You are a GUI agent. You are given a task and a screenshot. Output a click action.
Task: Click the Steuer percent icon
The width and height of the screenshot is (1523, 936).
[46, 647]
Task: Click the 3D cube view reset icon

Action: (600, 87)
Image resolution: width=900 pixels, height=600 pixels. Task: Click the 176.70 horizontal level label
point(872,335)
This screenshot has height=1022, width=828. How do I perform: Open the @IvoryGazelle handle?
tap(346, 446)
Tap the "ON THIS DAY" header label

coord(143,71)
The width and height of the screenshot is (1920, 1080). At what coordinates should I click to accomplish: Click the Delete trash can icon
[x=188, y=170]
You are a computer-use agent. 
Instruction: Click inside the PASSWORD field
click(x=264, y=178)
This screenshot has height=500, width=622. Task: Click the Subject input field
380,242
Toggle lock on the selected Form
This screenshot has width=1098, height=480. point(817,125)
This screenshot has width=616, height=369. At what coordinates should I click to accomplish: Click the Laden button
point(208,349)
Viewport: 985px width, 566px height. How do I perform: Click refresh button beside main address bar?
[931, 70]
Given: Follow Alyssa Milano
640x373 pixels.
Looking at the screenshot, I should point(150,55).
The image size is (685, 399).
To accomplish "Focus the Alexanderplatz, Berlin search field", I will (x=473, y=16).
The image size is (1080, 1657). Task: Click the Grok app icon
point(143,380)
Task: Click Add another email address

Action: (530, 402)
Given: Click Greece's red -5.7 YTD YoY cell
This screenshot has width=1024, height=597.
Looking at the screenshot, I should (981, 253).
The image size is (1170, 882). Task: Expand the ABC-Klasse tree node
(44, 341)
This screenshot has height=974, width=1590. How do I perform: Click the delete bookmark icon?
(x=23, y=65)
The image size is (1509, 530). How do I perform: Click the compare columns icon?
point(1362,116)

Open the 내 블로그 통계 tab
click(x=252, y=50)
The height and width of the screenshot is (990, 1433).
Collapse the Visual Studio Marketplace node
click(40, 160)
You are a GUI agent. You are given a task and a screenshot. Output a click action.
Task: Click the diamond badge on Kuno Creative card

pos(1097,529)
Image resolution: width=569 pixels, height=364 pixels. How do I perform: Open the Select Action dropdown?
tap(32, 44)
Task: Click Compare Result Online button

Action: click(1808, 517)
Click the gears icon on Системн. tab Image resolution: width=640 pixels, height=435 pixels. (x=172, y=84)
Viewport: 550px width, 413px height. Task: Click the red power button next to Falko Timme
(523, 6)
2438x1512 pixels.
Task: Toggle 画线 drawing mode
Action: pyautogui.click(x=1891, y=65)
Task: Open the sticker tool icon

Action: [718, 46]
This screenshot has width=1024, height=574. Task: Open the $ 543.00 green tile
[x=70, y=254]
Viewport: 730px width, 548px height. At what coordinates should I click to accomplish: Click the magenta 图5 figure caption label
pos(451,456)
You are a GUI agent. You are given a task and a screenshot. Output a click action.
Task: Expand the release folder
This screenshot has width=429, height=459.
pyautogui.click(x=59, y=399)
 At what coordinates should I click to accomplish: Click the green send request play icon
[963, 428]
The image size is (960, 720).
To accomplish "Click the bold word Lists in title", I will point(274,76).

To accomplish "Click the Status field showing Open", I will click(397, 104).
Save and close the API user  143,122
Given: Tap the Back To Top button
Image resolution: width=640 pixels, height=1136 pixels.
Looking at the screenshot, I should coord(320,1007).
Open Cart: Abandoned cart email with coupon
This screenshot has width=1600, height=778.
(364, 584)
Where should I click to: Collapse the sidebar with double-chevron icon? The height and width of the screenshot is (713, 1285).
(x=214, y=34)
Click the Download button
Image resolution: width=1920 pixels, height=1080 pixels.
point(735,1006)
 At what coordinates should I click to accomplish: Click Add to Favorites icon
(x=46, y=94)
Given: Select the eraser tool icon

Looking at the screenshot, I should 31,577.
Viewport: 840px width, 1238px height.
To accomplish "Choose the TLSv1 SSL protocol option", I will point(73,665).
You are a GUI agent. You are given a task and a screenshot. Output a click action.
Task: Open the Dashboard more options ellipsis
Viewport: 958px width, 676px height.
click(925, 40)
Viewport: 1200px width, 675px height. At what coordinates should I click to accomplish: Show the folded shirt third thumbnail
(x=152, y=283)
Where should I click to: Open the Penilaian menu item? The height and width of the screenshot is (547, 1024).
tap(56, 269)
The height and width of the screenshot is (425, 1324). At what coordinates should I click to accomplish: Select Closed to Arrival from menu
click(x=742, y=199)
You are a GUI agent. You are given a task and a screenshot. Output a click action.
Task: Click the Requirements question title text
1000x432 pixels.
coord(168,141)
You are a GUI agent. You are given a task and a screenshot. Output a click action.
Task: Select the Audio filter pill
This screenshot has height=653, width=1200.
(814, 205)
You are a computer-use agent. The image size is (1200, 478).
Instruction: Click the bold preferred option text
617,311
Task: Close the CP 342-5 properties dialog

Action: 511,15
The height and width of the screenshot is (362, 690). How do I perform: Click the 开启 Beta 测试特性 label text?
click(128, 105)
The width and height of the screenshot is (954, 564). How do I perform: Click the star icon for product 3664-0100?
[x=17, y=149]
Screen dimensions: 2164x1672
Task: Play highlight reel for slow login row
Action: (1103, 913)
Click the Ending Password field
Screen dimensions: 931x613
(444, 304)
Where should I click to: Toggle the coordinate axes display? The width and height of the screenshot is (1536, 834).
####################
Task to complete:
Could you put the material above into a numbered list, one line per item, with the blank lines dropped?

Answer to the task:
1. You are a GUI agent. You are given a task and a screenshot. Output a click action.
2. Task: Click the Steuer percent icon
3. The width and height of the screenshot is (1523, 936).
4. [46, 647]
5. Task: Click the 3D cube view reset icon
6. Action: (600, 87)
7. Image resolution: width=900 pixels, height=600 pixels. Task: Click the 176.70 horizontal level label
8. point(872,335)
9. This screenshot has height=1022, width=828. How do I perform: Open the @IvoryGazelle handle?
10. tap(346, 446)
11. Tap the "ON THIS DAY" header label
12. coord(143,71)
13. The width and height of the screenshot is (1920, 1080). At what coordinates should I click to accomplish: Click the Delete trash can icon
14. [x=188, y=170]
15. You are a computer-use agent. 
16. Instruction: Click inside the PASSWORD field
17. click(x=264, y=178)
18. This screenshot has height=500, width=622. Task: Click the Subject input field
19. 380,242
20. Toggle lock on the selected Form
21. This screenshot has width=1098, height=480. point(817,125)
22. This screenshot has width=616, height=369. At what coordinates should I click to accomplish: Click the Laden button
23. point(208,349)
24. Viewport: 985px width, 566px height. How do I perform: Click refresh button beside main address bar?
25. [931, 70]
26. Given: Follow Alyssa Milano
27. 640x373 pixels.
28. Looking at the screenshot, I should point(150,55).
29. The image size is (685, 399).
30. To accomplish "Focus the Alexanderplatz, Berlin search field", I will (x=473, y=16).
31. The image size is (1080, 1657). Task: Click the Grok app icon
32. point(143,380)
33. Task: Click Add another email address
34. Action: (530, 402)
35. Given: Click Greece's red -5.7 YTD YoY cell
36. This screenshot has width=1024, height=597.
37. Looking at the screenshot, I should (981, 253).
38. The image size is (1170, 882). Task: Expand the ABC-Klasse tree node
39. (44, 341)
40. This screenshot has height=974, width=1590. How do I perform: Click the delete bookmark icon?
41. (x=23, y=65)
42. The image size is (1509, 530). How do I perform: Click the compare columns icon?
43. point(1362,116)
44. Open the 내 블로그 통계 tab
45. click(x=252, y=50)
46. The height and width of the screenshot is (990, 1433).
47. Collapse the Visual Studio Marketplace node
48. click(40, 160)
49. You are a GUI agent. You are given a task and a screenshot. Output a click action.
50. Task: Click the diamond badge on Kuno Creative card
51. pos(1097,529)
52. Image resolution: width=569 pixels, height=364 pixels. How do I perform: Open the Select Action dropdown?
53. tap(32, 44)
54. Task: Click Compare Result Online button
55. Action: click(1808, 517)
56. Click the gears icon on Системн. tab Image resolution: width=640 pixels, height=435 pixels. (x=172, y=84)
57. Viewport: 550px width, 413px height. Task: Click the red power button next to Falko Timme
58. (523, 6)
59. 2438x1512 pixels.
60. Task: Toggle 画线 drawing mode
61. Action: pyautogui.click(x=1891, y=65)
62. Task: Open the sticker tool icon
63. Action: [718, 46]
64. This screenshot has width=1024, height=574. Task: Open the $ 543.00 green tile
65. [x=70, y=254]
66. Viewport: 730px width, 548px height. At what coordinates should I click to accomplish: Click the magenta 图5 figure caption label
67. pos(451,456)
68. You are a GUI agent. You are given a task and a screenshot. Output a click action.
69. Task: Expand the release folder
70. This screenshot has width=429, height=459.
71. pyautogui.click(x=59, y=399)
72.  At what coordinates should I click to accomplish: Click the green send request play icon
73. [963, 428]
74. The image size is (960, 720).
75. To accomplish "Click the bold word Lists in title", I will point(274,76).
76. To accomplish "Click the Status field showing Open", I will click(397, 104).
77. Save and close the API user  143,122
78. Given: Tap the Back To Top button
79. Image resolution: width=640 pixels, height=1136 pixels.
80. Looking at the screenshot, I should coord(320,1007).
81. Open Cart: Abandoned cart email with coupon
82. This screenshot has width=1600, height=778.
83. (364, 584)
84. Where should I click to: Collapse the sidebar with double-chevron icon? The height and width of the screenshot is (713, 1285).
85. (x=214, y=34)
86. Click the Download button
87. Image resolution: width=1920 pixels, height=1080 pixels.
88. point(735,1006)
89.  At what coordinates should I click to accomplish: Click Add to Favorites icon
90. (x=46, y=94)
91. Given: Select the eraser tool icon
92. Looking at the screenshot, I should 31,577.
93. Viewport: 840px width, 1238px height.
94. To accomplish "Choose the TLSv1 SSL protocol option", I will point(73,665).
95. You are a GUI agent. You are given a task and a screenshot. Output a click action.
96. Task: Open the Dashboard more options ellipsis
97. Viewport: 958px width, 676px height.
98. click(925, 40)
99. Viewport: 1200px width, 675px height. At what coordinates should I click to accomplish: Show the folded shirt third thumbnail
100. (x=152, y=283)
101. Where should I click to: Open the Penilaian menu item? The height and width of the screenshot is (547, 1024).
102. tap(56, 269)
103. The height and width of the screenshot is (425, 1324). At what coordinates should I click to accomplish: Select Closed to Arrival from menu
104. click(x=742, y=199)
105. You are a GUI agent. You are given a task and a screenshot. Output a click action.
106. Task: Click the Requirements question title text
107. 1000x432 pixels.
108. coord(168,141)
109. You are a GUI agent. You are given a task and a screenshot. Output a click action.
110. Task: Select the Audio filter pill
111. This screenshot has height=653, width=1200.
112. (814, 205)
113. You are a computer-use agent. The image size is (1200, 478).
114. Instruction: Click the bold preferred option text
115. 617,311
116. Task: Close the CP 342-5 properties dialog
117. Action: 511,15
118. The height and width of the screenshot is (362, 690). How do I perform: Click the 开启 Beta 测试特性 label text?
119. click(128, 105)
120. The width and height of the screenshot is (954, 564). How do I perform: Click the star icon for product 3664-0100?
121. [x=17, y=149]
122. Screen dimensions: 2164x1672
123. Task: Play highlight reel for slow login row
124. Action: (1103, 913)
125. Click the Ending Password field
126. Screen dimensions: 931x613
127. (444, 304)
128. Where should I click to: Toggle the coordinate axes display? The width and height of the screenshot is (1536, 834).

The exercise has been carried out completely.